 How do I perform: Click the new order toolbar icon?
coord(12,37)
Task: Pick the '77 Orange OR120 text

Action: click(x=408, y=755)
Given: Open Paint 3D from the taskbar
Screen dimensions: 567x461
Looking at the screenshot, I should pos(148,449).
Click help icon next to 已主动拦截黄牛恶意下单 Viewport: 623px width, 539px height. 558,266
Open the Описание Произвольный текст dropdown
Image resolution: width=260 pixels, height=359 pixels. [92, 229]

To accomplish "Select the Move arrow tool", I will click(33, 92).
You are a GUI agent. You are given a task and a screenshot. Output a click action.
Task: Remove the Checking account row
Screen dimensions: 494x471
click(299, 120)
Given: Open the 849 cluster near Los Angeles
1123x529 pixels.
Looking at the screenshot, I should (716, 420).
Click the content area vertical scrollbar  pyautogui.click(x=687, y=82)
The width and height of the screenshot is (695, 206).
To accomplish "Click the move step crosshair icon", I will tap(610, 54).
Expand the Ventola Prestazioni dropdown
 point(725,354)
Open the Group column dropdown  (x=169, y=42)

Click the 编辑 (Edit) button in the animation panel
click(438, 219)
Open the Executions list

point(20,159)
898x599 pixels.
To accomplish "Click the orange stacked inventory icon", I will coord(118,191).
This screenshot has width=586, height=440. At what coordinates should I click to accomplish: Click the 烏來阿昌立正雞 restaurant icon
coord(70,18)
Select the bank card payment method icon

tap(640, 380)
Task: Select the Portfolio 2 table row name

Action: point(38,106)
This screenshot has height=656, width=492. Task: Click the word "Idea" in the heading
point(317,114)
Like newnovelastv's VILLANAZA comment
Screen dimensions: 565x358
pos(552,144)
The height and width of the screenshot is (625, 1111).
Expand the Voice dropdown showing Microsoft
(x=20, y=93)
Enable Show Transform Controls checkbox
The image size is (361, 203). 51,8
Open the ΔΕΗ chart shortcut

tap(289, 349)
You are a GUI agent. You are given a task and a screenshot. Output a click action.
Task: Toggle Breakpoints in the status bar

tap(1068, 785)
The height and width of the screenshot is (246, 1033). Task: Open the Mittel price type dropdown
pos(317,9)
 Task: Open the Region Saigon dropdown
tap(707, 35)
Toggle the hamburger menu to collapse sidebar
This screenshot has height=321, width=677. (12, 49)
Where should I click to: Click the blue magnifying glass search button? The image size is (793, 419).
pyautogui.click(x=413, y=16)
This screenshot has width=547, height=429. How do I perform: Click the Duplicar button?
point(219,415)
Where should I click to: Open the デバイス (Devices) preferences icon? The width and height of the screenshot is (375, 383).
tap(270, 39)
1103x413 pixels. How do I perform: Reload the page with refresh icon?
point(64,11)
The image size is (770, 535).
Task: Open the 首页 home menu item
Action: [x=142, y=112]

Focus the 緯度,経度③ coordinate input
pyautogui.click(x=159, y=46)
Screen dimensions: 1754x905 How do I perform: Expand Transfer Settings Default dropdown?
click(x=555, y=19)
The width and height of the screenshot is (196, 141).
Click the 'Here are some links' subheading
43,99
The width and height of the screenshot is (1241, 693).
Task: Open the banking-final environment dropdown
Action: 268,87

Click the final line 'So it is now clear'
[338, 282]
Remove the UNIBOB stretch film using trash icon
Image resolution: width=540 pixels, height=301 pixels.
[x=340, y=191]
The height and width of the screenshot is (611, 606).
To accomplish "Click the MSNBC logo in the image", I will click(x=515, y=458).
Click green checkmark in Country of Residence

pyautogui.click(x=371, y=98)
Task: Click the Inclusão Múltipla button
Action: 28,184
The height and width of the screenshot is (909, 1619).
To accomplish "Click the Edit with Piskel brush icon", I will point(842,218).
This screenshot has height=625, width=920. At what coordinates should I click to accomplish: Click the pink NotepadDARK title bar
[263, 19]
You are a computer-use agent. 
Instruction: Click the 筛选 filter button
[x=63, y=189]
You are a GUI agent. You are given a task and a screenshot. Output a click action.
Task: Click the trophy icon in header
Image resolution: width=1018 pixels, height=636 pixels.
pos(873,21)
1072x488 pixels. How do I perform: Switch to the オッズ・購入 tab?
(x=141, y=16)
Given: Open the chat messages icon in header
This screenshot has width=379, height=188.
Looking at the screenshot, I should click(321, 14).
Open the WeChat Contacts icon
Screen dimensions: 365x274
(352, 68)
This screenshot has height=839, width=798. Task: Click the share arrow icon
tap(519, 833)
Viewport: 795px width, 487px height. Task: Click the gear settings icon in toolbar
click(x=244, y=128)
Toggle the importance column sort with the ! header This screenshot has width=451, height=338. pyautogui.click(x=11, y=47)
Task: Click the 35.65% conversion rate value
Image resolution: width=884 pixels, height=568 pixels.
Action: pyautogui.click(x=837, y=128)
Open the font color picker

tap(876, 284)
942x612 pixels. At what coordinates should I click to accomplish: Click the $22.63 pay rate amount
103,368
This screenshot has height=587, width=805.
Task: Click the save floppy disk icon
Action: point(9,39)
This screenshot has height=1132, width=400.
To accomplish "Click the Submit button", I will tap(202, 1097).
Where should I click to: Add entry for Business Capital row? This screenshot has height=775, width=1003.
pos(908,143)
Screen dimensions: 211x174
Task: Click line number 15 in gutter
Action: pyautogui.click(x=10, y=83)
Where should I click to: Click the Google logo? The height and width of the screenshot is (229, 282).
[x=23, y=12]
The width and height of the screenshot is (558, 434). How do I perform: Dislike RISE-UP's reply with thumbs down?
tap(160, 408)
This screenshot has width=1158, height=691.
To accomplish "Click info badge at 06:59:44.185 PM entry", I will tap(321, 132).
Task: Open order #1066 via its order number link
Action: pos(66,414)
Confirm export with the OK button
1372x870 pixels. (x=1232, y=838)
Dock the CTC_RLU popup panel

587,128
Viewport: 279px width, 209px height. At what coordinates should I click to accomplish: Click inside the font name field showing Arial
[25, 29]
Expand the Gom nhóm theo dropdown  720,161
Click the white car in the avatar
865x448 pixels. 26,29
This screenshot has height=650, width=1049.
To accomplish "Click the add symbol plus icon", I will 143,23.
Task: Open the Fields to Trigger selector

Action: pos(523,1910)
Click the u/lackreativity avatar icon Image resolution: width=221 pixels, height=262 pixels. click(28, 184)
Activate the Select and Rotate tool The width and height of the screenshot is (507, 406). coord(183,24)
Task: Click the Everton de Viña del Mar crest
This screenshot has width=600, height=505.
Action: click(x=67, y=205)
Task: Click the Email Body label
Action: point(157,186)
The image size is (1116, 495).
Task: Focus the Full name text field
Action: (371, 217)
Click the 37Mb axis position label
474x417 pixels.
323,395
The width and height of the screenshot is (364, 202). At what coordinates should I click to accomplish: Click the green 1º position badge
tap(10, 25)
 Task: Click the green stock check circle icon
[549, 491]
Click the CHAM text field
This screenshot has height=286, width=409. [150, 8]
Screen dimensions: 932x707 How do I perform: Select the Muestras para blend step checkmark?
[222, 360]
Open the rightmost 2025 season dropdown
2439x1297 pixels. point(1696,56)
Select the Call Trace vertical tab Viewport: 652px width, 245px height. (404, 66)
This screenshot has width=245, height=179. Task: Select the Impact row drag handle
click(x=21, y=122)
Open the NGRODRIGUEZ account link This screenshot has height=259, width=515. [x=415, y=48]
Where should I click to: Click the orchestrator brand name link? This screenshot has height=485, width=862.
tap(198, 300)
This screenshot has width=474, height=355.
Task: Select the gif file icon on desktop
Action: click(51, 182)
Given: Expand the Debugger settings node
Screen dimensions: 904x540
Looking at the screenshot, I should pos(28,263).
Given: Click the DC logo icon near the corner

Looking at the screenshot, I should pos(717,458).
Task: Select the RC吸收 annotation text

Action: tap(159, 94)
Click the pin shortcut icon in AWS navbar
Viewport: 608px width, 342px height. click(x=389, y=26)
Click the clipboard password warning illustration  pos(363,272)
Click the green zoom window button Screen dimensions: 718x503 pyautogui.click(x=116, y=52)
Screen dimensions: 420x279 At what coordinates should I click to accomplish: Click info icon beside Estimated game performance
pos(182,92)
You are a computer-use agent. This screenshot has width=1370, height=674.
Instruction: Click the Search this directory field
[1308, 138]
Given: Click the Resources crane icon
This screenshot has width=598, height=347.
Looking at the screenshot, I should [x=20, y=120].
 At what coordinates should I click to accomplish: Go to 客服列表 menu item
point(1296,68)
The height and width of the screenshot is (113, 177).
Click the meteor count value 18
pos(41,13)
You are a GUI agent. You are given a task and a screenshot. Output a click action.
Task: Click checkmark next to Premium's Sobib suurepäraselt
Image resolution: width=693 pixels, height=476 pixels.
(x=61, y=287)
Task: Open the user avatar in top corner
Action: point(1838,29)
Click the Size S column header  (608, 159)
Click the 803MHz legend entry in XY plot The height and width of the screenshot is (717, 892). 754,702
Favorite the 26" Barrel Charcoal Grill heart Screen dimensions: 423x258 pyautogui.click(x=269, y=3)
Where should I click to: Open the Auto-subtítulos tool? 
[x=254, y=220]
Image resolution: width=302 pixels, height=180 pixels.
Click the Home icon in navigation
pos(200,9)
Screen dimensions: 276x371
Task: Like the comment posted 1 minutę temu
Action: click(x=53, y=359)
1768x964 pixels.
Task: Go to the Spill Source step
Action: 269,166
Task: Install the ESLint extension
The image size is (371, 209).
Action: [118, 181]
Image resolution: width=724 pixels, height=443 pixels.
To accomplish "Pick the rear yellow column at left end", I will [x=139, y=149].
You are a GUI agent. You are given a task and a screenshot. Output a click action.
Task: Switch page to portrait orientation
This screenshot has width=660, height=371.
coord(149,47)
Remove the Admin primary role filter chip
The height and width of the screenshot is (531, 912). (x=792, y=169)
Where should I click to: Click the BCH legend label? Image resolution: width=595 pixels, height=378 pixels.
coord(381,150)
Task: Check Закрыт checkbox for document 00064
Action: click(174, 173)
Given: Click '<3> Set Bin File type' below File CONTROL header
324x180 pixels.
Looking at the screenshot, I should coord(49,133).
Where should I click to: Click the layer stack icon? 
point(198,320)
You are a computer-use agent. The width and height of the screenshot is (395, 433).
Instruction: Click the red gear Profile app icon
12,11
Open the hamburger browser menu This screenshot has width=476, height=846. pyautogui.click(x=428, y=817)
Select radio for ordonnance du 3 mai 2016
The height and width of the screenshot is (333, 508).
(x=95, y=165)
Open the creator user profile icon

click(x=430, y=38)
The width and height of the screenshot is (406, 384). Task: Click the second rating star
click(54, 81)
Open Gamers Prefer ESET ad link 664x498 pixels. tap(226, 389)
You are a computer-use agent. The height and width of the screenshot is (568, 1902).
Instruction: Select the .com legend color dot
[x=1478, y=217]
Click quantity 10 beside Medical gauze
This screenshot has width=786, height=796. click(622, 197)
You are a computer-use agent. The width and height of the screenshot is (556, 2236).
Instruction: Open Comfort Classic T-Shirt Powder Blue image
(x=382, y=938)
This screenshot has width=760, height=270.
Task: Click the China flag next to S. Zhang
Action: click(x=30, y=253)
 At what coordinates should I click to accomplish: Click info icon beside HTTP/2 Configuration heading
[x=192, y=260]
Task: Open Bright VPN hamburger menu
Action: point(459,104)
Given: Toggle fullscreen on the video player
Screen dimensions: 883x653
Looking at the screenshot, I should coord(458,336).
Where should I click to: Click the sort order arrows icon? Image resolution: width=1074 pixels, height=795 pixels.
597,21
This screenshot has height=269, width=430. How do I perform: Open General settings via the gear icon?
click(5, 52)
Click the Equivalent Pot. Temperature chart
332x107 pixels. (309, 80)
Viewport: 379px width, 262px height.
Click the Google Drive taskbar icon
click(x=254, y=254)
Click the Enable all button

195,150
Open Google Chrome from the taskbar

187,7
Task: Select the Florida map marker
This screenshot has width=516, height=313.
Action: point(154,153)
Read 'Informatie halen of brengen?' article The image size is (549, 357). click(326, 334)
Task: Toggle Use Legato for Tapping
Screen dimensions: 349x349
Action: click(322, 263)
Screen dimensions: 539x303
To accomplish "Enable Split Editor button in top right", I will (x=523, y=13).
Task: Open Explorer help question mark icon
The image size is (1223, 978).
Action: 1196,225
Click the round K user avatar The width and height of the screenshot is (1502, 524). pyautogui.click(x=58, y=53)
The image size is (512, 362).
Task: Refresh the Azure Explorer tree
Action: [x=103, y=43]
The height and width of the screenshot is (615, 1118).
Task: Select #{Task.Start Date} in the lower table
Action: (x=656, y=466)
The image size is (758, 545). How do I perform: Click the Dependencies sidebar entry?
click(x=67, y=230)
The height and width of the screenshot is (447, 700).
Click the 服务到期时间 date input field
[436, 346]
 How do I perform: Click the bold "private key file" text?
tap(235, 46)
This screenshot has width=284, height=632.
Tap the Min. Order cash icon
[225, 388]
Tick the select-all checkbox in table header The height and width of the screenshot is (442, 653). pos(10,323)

Work task: The lines holding the string "help" are what is needed from the material above.

Written response:
Click help icon next to 已主动拦截黄牛恶意下单 Viewport: 623px width, 539px height. 558,266
Task: Open Explorer help question mark icon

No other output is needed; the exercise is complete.